Lax government policy may be to blame.

Only six Canadian companies cracked the top 100 in a ranking of the world’s most sustainable corporations — compared to 12 in 2015 — and lax government policy may be to blame.

“We still have a strong position, but it’s weaker than it was,” Toby Heaps, the CEO of Corporate Knights, told the Globe and Mail.

While other countries require companies to report on their environmental impact, the Canadian government has sat back, Heaps said. “And we’re seeing the consequences of that.”

The Canadian firms that made the Corporate Knights Global 100 list this year are: Royal Bank of Canada, Enbridge, Sun Life Financial, Toronto-Dominion Bank, Bank of Montreal, and Cameco.

Two years ago, Tim Hortons was ranked the most sustainable company in Canada, coming in at number 11 worldwide. But this year, Canada’s top company — RBC — was listed number 37.

Companies from the United Kingdom and Europe dominated the list, accounting for 59 of the top 100. The UK was the first nation to require companies to include emissions data in their annual reports, and the EU will introduce a similar requirement next year.

“I won’t sell the future for short-term profit.”

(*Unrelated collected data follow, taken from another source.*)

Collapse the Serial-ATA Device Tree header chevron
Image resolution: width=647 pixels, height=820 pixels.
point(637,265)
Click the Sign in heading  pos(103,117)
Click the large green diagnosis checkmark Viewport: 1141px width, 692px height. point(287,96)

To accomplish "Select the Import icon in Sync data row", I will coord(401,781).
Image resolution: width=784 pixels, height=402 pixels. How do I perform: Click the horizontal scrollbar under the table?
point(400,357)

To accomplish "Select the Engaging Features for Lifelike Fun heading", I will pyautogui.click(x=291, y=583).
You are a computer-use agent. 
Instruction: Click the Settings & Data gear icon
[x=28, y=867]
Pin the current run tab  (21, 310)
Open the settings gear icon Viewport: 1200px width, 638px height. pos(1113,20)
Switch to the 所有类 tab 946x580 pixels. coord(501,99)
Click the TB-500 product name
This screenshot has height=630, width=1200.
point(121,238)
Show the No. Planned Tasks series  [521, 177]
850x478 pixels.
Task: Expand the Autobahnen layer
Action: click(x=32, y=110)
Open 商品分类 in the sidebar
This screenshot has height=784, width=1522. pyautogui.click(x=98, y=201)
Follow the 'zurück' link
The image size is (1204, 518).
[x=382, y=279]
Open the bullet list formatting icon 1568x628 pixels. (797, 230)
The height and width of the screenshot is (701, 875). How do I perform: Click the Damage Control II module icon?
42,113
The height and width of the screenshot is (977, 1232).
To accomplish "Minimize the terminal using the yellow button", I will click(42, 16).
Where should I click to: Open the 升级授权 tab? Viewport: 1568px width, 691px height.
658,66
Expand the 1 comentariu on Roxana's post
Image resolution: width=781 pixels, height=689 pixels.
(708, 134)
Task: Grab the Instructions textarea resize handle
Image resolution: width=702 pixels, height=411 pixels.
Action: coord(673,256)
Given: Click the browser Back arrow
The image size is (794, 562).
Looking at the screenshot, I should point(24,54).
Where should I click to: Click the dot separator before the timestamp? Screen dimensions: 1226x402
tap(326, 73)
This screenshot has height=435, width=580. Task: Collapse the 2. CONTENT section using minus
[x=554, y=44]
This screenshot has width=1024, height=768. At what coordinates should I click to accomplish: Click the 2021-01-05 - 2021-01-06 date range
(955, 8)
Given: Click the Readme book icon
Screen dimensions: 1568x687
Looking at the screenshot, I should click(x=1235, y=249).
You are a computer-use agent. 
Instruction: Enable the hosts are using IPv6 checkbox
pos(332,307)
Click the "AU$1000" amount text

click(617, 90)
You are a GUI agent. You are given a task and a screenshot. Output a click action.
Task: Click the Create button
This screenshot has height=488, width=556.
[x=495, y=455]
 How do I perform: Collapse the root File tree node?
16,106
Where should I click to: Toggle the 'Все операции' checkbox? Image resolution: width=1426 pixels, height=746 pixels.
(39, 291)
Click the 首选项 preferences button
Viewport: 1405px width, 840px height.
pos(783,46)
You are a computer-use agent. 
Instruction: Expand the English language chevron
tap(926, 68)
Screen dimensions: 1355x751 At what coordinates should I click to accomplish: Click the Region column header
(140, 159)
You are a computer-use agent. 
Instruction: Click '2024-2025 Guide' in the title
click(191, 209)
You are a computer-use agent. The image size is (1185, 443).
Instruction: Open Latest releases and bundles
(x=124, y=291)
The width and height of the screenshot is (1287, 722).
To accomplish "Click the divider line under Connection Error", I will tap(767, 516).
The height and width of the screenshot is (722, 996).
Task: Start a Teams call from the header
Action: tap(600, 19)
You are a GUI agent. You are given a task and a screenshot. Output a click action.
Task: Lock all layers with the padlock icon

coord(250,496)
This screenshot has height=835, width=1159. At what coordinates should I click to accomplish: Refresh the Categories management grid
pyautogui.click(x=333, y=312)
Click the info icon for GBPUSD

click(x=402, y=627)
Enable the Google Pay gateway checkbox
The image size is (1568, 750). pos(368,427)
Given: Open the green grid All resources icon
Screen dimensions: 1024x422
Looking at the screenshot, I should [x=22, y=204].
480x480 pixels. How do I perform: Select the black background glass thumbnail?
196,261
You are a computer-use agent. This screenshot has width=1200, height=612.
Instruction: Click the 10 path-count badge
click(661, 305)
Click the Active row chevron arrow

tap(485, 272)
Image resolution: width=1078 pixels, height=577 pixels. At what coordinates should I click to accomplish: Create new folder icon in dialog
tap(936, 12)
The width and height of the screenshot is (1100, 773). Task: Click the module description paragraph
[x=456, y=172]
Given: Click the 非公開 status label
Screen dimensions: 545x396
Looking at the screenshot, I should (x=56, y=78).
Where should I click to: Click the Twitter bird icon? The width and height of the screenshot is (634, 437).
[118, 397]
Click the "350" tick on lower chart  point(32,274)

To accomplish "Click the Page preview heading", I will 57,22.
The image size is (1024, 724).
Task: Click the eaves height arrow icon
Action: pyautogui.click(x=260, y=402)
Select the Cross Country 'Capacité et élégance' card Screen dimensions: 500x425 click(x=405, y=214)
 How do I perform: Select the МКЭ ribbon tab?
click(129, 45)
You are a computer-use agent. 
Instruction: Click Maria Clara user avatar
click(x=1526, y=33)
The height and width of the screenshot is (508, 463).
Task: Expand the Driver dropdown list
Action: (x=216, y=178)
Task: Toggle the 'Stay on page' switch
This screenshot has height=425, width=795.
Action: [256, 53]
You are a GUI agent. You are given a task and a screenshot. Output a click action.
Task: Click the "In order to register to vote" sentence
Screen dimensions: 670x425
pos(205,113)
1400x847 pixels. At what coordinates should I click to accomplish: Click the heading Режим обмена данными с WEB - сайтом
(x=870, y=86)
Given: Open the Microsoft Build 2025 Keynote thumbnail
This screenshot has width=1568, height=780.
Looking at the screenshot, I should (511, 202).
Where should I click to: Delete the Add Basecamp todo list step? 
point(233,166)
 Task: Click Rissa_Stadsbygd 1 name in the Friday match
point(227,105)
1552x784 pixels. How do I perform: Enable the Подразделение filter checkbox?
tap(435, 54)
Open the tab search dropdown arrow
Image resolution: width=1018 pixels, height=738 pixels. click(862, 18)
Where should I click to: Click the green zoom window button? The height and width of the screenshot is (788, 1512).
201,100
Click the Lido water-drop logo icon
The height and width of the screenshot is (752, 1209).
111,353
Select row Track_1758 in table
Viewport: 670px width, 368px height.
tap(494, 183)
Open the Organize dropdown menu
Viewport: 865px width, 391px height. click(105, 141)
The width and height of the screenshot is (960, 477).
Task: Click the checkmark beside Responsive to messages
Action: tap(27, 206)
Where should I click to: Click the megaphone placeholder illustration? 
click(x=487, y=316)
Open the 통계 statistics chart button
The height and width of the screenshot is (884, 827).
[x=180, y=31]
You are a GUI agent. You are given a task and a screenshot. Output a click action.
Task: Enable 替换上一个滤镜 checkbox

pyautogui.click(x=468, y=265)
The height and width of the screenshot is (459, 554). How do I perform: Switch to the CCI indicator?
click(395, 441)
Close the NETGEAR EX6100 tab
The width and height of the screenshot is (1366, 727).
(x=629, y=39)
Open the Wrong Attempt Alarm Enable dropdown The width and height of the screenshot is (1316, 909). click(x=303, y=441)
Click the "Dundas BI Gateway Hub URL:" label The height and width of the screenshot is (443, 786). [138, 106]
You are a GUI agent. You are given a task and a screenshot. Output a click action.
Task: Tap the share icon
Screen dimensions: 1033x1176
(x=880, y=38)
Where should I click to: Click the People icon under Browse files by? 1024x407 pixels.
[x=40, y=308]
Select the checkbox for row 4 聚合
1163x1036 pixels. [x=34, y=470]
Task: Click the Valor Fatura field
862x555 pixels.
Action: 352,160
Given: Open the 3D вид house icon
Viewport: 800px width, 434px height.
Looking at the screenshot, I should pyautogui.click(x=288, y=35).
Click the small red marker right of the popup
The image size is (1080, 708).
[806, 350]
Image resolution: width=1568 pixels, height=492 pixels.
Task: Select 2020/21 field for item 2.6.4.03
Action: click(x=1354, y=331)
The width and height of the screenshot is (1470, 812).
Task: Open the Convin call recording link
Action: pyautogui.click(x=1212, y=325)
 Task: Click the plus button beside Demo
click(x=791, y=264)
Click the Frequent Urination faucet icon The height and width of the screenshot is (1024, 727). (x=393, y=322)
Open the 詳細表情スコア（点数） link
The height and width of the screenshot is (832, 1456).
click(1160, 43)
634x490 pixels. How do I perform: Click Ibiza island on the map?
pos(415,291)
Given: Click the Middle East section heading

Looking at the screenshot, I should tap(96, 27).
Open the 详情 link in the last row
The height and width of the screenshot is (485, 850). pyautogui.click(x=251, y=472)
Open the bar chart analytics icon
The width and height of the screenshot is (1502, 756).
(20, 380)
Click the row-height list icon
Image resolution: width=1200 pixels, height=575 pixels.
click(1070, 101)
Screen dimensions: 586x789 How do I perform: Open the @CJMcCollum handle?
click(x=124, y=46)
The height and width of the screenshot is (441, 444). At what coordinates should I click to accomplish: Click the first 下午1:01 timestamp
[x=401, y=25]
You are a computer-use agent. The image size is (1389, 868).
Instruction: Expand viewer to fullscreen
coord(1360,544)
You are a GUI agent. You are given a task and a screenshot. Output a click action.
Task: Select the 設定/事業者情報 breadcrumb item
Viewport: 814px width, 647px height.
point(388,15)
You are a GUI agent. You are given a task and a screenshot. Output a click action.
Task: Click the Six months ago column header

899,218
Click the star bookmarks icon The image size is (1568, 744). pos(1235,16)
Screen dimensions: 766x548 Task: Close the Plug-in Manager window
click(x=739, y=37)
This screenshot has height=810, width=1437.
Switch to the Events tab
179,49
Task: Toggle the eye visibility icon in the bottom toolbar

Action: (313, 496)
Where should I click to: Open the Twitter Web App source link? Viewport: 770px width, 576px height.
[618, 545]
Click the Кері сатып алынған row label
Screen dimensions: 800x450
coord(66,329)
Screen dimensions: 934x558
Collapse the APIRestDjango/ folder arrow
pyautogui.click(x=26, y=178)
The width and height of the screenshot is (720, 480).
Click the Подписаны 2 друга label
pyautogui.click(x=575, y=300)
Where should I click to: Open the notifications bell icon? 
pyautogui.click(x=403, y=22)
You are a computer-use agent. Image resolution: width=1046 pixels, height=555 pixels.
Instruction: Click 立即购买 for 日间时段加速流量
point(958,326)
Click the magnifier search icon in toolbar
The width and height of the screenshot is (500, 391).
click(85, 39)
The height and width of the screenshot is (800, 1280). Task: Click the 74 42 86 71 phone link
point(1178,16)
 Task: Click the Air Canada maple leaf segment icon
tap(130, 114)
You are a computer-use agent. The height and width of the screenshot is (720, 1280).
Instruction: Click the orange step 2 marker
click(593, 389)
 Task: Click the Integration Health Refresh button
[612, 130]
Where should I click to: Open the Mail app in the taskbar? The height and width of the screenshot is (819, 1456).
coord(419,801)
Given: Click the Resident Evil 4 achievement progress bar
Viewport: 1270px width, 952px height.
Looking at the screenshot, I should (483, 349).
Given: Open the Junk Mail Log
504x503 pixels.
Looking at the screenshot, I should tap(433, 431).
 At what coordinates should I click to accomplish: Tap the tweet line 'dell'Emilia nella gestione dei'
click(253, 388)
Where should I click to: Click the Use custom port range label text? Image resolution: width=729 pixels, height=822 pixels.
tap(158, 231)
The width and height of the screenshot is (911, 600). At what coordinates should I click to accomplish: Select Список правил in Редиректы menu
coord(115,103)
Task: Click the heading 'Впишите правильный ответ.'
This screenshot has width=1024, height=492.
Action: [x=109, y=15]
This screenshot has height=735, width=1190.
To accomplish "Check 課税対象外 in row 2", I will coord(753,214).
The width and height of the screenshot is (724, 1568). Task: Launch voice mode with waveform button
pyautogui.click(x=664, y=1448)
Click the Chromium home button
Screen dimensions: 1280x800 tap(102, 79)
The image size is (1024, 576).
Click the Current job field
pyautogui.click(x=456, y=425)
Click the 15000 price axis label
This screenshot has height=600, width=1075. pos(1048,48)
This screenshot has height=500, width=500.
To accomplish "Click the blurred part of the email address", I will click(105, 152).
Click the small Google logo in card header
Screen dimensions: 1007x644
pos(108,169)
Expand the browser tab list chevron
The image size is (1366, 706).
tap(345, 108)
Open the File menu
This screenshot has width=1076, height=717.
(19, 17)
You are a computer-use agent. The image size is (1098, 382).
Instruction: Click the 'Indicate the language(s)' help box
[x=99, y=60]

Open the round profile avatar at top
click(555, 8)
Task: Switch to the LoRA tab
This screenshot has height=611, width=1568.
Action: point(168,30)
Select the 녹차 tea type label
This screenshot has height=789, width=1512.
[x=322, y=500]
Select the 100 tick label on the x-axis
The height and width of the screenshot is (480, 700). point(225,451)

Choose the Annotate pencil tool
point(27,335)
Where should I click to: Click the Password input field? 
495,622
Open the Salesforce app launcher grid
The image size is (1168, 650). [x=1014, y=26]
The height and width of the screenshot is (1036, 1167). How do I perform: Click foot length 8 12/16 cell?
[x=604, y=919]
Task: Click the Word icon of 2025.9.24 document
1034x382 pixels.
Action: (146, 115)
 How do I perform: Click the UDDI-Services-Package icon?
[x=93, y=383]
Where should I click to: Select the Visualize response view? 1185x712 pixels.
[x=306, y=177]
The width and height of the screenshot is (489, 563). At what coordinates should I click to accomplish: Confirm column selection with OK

The top company was Germany’s Siemens, thanks to its renewable energy projects and “ambitious” plan to be carbon neutral by 2030, Corporate Knights said in its report. The company was founded in 1847 by Werner von Siemens, who said, “I won’t sell the future for short-term profit.”

Companies like Siemens prove that “doing better by society and the planet can be financially rewarding as well,” Heaps said in a press release. The winning companies were chosen from a list of nearly 5,000 and were ranked on 14 variables.